4.7. De drie door [geïntimeerde] in contra-enquête voorgebrachte getuigen hebben - voorzover van rechtstreeks belang en zakelijk samengevat - verklaard:
a) De partijgetuige [geïntimeerde (getuige 5)]:
Bij het uitzoeken van de gordijnen en de vloerbedekking heb ik hoofdzakelijk met [appellant] gesproken. Ik heb ook van haar een telefoonnummer opgekregen om de prijs te kunnen opgeven. Nadien is telefonisch aan mijn vriendin doorgegeven dat de prijs akkoord was. Samen met een uitzendkracht heb ik de werkzaamheden verricht. De moeder van [appellant] heeft op een gegeven moment tegen mij gezegd dat zij die avond zou komen betalen, indien haar dochter het werk eerst zelf had bekeken. Dit is niet gebeurd. Ik ben noch in geld noch in natura betaald.
b) De getuige mw. [getuige 6]:
Ik heb [appellant] in de winkel van [geïntimeerde] geholpen, toen zij gordijnen, vloerbedekking en vitrage wilde. Ik was er niet bij toen [appellant] en haar moeder in de zaak waren.
c) De getuige [getuige 7]:
Ik werkte als uitzendkracht bij [geïntimeerde]. Ik heb samen met hem in de woning van [appellant] de vloerbedekking gelegd en ik heb daar gordijnen opgehangen. [geïntimeerde] heeft de rekening afgegeven aan de moeder van [appellant]. Deze zei dat ze wel geld van haar dochter had gekregen maar dat ze wilde dat haar dochter eerst zelf de gordijnen zou zien, alvorens zij zou betalen.
4.8. Gelet op voormelde getuigenverklaringen heeft de rechtbank naar het oordeel van het hof terecht beslist dat [appellant] niet in haar bewijslevering is geslaagd.
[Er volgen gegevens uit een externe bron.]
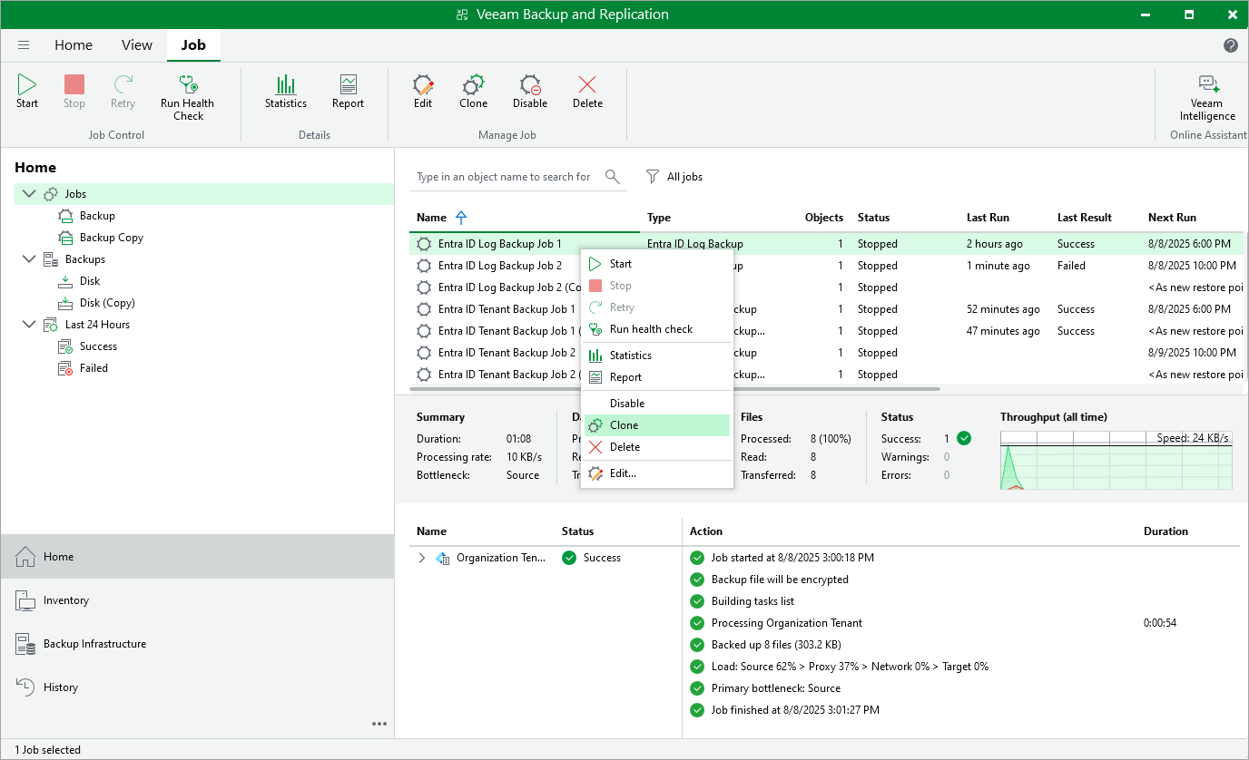Click the Edit job ribbon icon
Screen dimensions: 1249x760
[423, 92]
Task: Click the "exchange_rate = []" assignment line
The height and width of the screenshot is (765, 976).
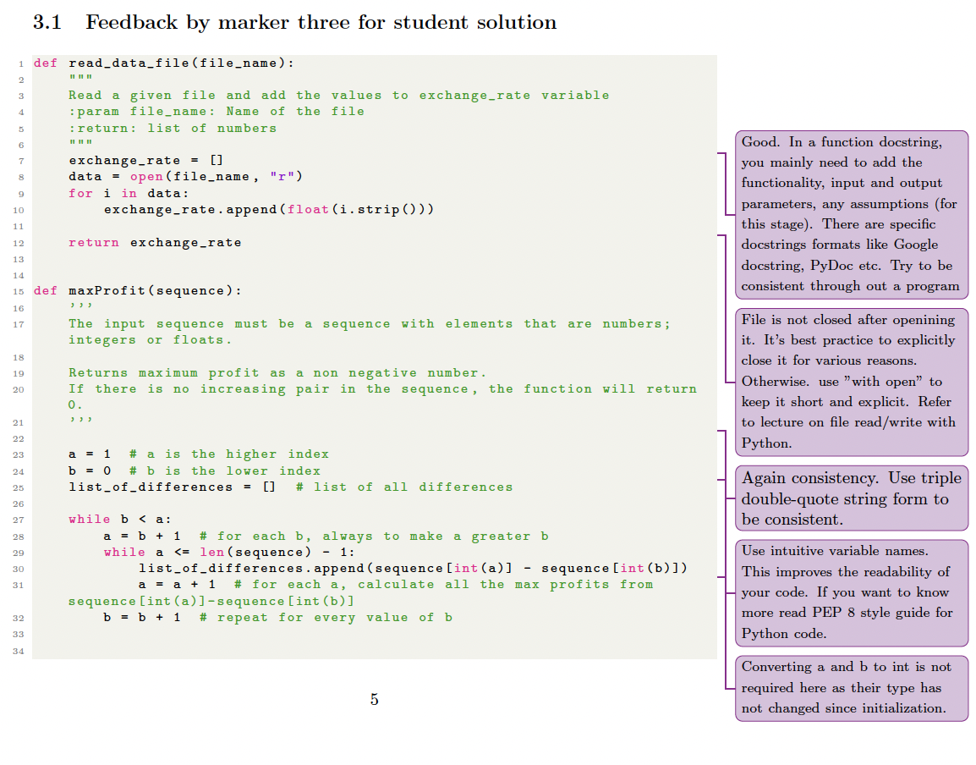Action: coord(145,160)
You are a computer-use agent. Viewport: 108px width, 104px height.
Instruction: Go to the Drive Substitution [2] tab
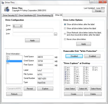27,15
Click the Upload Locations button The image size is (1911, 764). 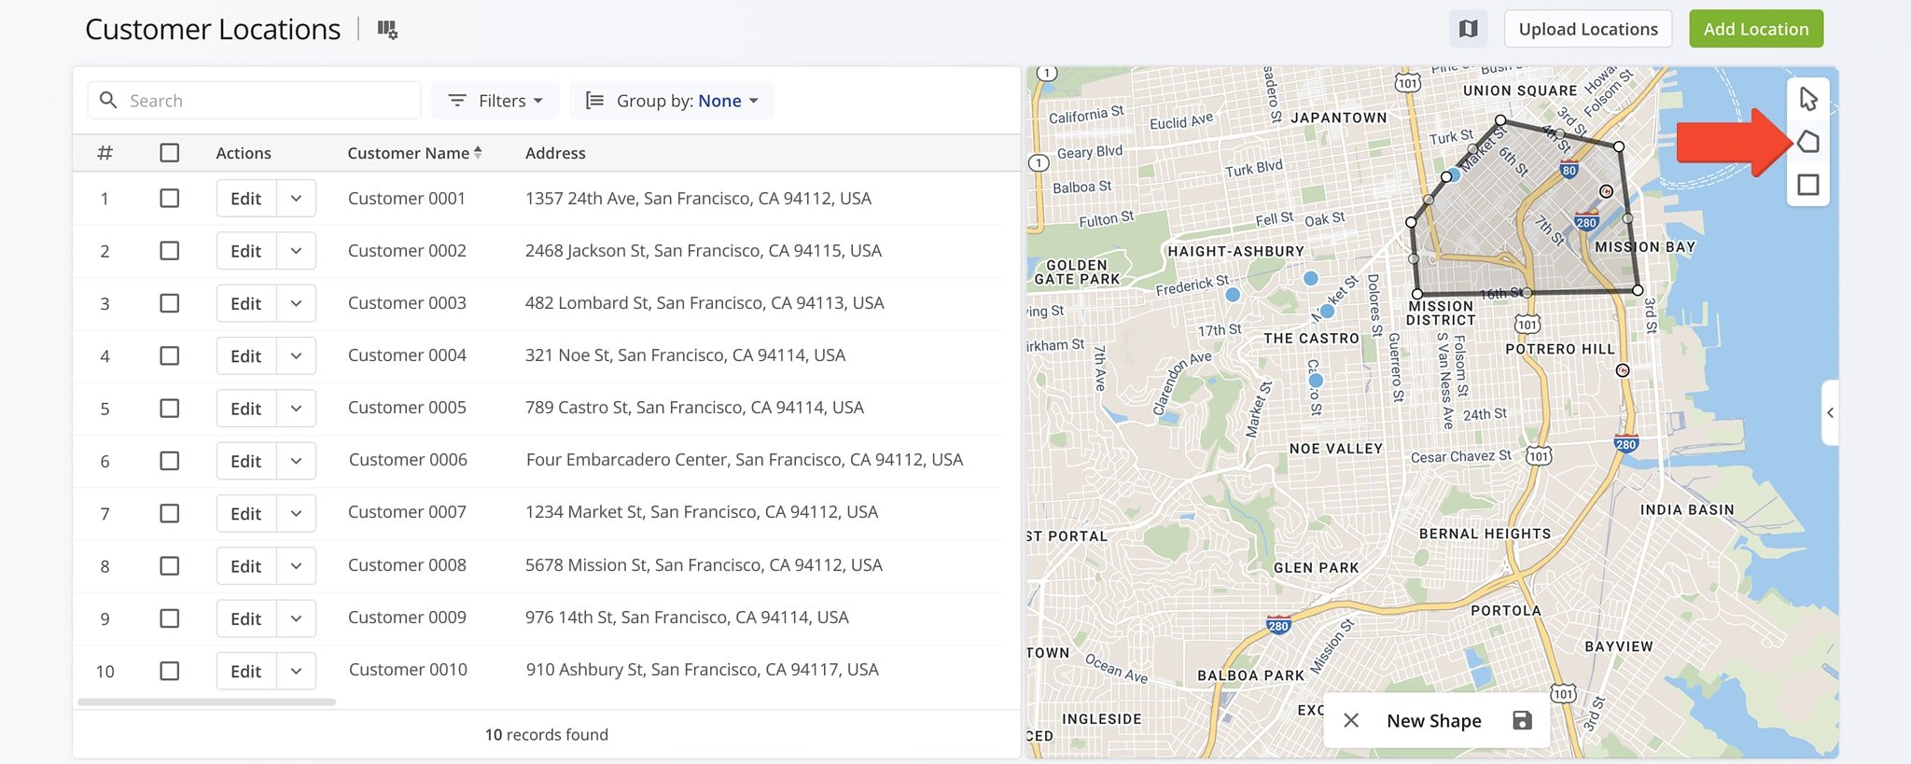pos(1588,29)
4.8.1. Voorzover de verklaring van de partijgetuige [appellant] een bijdrage zou kunnen leveren tot het bewijs, wordt deze ontkracht door die van de partijgetuige [geïntimeerde].
4.8.2. Voor de overige verklaringen met uitzondering van die van de moeder van [appellant] en van [getuige 7] geldt dat deze geen dan wel nauwelijks bewijswaarde hebben.
4.8.3. Een en ander heeft tot gevolg dat de verklaring van de moeder van [appellant] op zichzelf staat en eigenlijk nergens door wordt geschraagd, terwijl tegenover die verklaring de verklaring van [getuige 7] staat inhoudende dat de moeder geld van haar dochter had gekregen om te betalen.
4.8.4. Hier komt nog bij dat de blote bewering van de moeder van [appellant] dat zij f. 3.500,- in contanten heeft betaald en f. 3.000,- via seks in natura weinig geloofwaardig voorkomt.
4.9. Nu de grieven falen, zal het beroepen vonnis worden bekrachtigd. [appellant] behoort als de in het ongelijk gestelde partij in de kosten van deze procedure te worden verwezen.
5. De uitspraak
Het hof:
- bekrachtigt de vonnissen, waarvan beroep;
- veroordeelt [appellant] in de kosten van dit appèl en begroot deze kosten tot deze uitspraak aan de zijde van [geïntimeerde] op € 215,55 (f. 475,-) aan verschotten en op € 546,- (circa f. 1.200,-) aan salaris procureur.
Dit arrest is gewezen door mrs. Mouton, Begheyn en Feddes en uitgesproken ter openbare terechtzitting van dit hof van 7 februari 2002.